Longtemps considérée comme un obstacle insurmontable, la haute mer était pourtant sillonnée par les premiers humains. Sur l’île de Sulawesi, la fouille de roches taillées vieilles de 40 000 ans remet en cause nos certitudes sur l’histoire de la navigation préhistorique.

Isolée par des fonds marins abyssaux, l’île de Sulawesi exigeait une traversée en pleine eau pour être atteinte
L‘île indonésienne de Sulawesi possède une géographie singulière qui a longtemps intrigué les chercheurs. Contrairement aux terres émergées reliées au continent asiatique lors des périodes glaciaires, cette zone est restée constamment ceinturée par de profonds bras de mer et d’imprévisibles courants.
Aucun pont terrestre n’a jamais connecté le territoire aux côtes voisines. Les baisses successives du niveau des océans n’ont jamais suffi à réduire l’écart maritime. Pour rejoindre cet endroit, la marche à pied sec s’avérait donc totalement impossible, quelle que soit l’époque géologique considérée.
Pendant des décennies, le dogme scientifique affirmait que ces étendues d’eau barraient la route aux populations préhistoriques. La présence d’implantations humaines y semblait physiquement irréaliste sans moyens nautiques élaborés. Pourtant, le sous-sol de la région abritait les indices concrets d’une installation bien plus ancienne.
Des microlithes taillés il y a 40 000 ans apportent la preuve formelle d’une arrivée par la voie maritime
La découverte repose sur de minuscules pièces en pierre taillée exhumées des sédiments locaux. Ces armatures légères, appelées microlithes, étaient façonnées avec une grande finesse. Une fois fixées sur des supports en bois ou en os, elles composaient des outils robustes aux tranchants facilement remplaçables.
Les analyses de datation situent l’usage de ce matériel à environ 40 000 ans. Comme aucune passerelle physique ne permettait d’accéder à l’archipel, l’acheminement de ces artefacts implique obligatoirement une expédition sur l’eau. Ces restes lithiques démontrent ainsi l’existence d’une première traversée organisée.
S’aventurer loin des côtes réclamait une maîtrise technique et une organisation sociale insoupçonnées
Naviguer sur un océan ouvert exige bien plus que de flotter près des rivages. Franchir ces étendues implique de faire face aux éléments, sans repère terrestre visible pendant de longues heures. Une telle démarche nécessite la conception d me embarcations fiables capables d’affronter des houles puissantes.

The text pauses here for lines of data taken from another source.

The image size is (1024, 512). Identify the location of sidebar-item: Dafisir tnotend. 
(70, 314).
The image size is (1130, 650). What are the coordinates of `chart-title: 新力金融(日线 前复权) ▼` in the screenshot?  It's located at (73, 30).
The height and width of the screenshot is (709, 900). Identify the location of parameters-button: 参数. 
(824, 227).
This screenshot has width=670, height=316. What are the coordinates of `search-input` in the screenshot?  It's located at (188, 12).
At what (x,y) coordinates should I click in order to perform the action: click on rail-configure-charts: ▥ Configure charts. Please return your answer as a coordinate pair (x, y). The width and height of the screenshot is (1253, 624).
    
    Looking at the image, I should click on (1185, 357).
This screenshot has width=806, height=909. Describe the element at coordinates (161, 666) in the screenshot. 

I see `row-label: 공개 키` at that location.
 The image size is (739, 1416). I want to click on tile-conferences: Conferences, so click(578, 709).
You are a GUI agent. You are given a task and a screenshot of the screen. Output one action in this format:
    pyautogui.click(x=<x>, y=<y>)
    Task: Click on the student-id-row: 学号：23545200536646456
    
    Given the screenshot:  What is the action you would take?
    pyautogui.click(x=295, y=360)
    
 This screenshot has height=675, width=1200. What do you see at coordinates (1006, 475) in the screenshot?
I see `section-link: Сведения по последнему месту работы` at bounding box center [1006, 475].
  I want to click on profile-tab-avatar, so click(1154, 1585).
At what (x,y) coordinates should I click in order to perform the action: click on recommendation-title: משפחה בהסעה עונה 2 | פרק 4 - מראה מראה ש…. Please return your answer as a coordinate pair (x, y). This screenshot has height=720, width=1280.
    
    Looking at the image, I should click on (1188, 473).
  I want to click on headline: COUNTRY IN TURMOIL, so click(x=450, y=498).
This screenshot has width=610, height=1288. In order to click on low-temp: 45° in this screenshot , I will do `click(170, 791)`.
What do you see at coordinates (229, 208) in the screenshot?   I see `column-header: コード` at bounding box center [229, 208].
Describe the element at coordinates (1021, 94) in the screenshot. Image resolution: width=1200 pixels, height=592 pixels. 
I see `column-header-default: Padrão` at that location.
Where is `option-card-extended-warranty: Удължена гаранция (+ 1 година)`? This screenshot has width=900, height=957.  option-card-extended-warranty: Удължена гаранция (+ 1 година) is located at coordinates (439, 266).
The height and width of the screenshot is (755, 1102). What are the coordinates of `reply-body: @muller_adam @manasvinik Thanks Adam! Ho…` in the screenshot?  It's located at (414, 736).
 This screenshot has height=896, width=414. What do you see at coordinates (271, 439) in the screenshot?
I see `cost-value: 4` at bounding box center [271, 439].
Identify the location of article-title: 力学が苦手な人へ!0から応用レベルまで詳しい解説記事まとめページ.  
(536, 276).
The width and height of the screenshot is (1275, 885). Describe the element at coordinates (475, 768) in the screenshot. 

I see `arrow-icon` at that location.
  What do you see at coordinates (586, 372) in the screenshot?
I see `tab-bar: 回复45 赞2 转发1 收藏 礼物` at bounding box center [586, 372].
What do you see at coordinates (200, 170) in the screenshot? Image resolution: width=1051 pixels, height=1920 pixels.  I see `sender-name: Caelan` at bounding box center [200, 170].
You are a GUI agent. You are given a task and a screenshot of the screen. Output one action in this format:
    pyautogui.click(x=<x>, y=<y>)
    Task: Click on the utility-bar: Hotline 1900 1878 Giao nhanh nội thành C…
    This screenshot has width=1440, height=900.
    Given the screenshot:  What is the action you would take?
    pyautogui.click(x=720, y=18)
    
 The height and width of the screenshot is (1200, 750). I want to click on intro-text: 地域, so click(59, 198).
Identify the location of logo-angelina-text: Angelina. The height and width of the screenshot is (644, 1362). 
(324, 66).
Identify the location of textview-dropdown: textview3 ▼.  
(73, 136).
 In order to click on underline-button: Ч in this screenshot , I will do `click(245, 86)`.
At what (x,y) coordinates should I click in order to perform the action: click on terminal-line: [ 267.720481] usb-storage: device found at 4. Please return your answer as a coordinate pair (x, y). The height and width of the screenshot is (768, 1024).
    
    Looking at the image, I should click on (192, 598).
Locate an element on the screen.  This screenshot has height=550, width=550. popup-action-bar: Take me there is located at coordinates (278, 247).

Au-delà de la construction navale, cette aventure exigeait une coordination collective rigoureuse. Les navigateurs devaient anticiper les besoins du voyage, emporter des réserves de nourriture et planifier leurs déplacements. L’effort collectif requis pour manoeuvrer démontre des capacités de communication élaborées.
Quitter le rivage sans apercevoir la terre de destination demande un sens poussé de l’observation environnementale. Ces voyageurs observaient le vol des oiseaux, la couleur de l’eau et les vents prédominants. Leurs compétences techniques s’accompagnaient d’une solide compréhension des milieux marins.
L’histoire de l’expansion humaine s’enrichit désormais d’une dimension maritime longtemps négligée
Les données collectées à Sulawesi ébranlent l’idée d’une préhistoire exclusivement continentale. L’eau ne constituait pas une barrière infranchissable, mais représentait une voie de migration privilégiée. Cette découverte réévalue l’agilité cognitive de nos ancêtres, capables d’adapter leur mode de vie à des environnements complexes.
La chronologie du peuplement de la planète gagne à être réanalysée sous cet angle nouveau. La maîtrise de la navigation hauturière il y a 40 000 ans indique que d’autres îles d’Asie du Sud-Est recèlent probablement des vestiges archéologiques inexplorés retraçant les voyages de l’humanité.